Le ralentissement de la croissance, tant à court qu’à long terme, aura un effet majeur sur l’économie mondiale.

Soulignant les implications mondiales de l’évolution de l’économie chinoise, les économistes de BlackRock ont écrit: «Par le passé, lorsque les pays faisaient face à un ralentissement, ils pouvaient toujours compter sur les consommateurs et les entreprises chinoises pour acheter leurs voitures, leurs produits chimiques, leurs machines, leur carburant – même si les consommateurs nationaux se serraient la ceinture».

Et ils pouvaient également compter sur la Chine pour continuer à fournir une abondance de produits bon marché, car la croissance rapide de sa population lui permettait de maintenir des coûts de production bas.

«Ce n’est plus le cas. La récession se profile maintenant pour les États-Unis, le Royaume-Uni et l’Europe. Mais cette fois, la Chine ne viendra pas à son secours, ni à celui des autres», concluent-ils.

La publication des données du produit intérieur brut a coïncidé avec une réaction violente des marchés boursiers de Hong Kong et de Shanghai à la consolidation, lundi, du pouvoir par Xi et à la nomination de ses partisans à des postes clés.

L’indice Hang Seng Tech de Hong Kong a chuté de 9,7 pour cent, ce qui représente sa deuxième plus forte baisse en une journée, dépassée uniquement par la chute enregistrée en réponse à la crise financière de 2008. Dans l’ensemble, le marché de Hong Kong a chuté de plus de 6 pour cent sur la journée.

La chute s’est étendue à Wall Street, où l’indice NASDAQ Golden Dragon, qui suit les actions des sociétés chinoises cotées aux États-Unis, a enregistré une baisse record de 14,4 pour cent, ce qui totalise une baisse d’environ 50 pour cent depuis le début de l’année.

En Chine continentale, les marchés ont chuté de 3 pour cent et le renminbi est tombé à son plus bas niveau en 14 ans par rapport au dollar américain.

Le directeur général de la recherche chez Kingston Securities, Dickie Wong, a décrit la chute du marché de Hong Kong comme un «moment de vente de panique». Il a attribué cette chute au «remaniement de la direction du PCC chinois et aux tensions entre la Chine et les États-Unis», qui ont continué à assombrir la situation et à accroître l’incertitude.

Les marchés ont généralement réagi aux nominations de Xi en tirant la conclusion qu’il poursuivrait des politiques peu «favorables au marché» dans des conditions où l’accent est mis sur la «sécurité nationale», en réponse aux mesures du gouvernement Biden.

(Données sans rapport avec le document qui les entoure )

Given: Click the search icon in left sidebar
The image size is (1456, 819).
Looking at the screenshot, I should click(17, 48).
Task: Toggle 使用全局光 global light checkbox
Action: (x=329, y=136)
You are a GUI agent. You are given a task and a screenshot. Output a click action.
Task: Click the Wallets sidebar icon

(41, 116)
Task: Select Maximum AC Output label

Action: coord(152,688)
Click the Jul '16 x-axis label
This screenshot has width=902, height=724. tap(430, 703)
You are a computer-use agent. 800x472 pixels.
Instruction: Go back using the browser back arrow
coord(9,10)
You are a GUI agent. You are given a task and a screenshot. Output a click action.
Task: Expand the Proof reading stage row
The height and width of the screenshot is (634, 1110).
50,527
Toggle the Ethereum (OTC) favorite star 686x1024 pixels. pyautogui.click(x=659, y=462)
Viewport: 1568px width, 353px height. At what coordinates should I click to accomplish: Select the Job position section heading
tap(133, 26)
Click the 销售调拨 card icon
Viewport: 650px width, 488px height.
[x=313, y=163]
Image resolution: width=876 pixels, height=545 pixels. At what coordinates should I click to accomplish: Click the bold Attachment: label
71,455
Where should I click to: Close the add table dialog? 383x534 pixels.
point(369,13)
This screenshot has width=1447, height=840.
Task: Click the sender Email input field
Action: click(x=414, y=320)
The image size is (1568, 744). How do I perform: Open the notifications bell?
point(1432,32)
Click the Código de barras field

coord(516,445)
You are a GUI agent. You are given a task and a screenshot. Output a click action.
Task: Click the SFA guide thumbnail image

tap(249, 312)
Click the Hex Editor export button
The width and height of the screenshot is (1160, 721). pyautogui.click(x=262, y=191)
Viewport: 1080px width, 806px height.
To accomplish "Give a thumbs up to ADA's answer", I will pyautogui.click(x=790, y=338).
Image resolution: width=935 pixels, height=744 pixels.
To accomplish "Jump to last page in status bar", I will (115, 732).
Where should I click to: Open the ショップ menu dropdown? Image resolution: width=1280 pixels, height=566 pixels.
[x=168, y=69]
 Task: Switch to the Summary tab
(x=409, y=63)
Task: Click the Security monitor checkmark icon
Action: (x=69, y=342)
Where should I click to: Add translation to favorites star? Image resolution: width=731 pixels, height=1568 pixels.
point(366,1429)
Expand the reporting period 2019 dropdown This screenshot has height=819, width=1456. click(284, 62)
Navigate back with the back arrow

Le New York Times a noté que dans son discours d’ouverture du congrès du parti le 16 octobre, Xi a mentionné la sécurité six fois plus qu’il n’a fait référence à l’économie.

Arthur Kroeber, responsable de la recherche chez Gavekal, une société de recherche axée sur la Chine, a déclaré au Times: «C’est clair qu’avant le congrès du parti, une grande partie de la communauté financière avait pris ses désirs pour des réalités, pensant qu’il y aurait une sorte de signal clair d’engagement envers la réforme économique libérale traditionnelle, et cela s’est révélé être une illusion».

Le déclin à long terme attendu de la production économique chinoise en conséquence des restrictions technologiques que les États-Unis imposent sur la Chine et la chute immédiate des marchés en réponse au congrès du parti sont tous deux des réponses à l’accélération de la campagne guerrière des États-Unis contre la Chine. Comme l’indique clairement le récent document sur la stratégie de sécurité nationale, les États-Unis considèrent la Chine comme la plus grande menace pour le maintien de leur domination mondiale.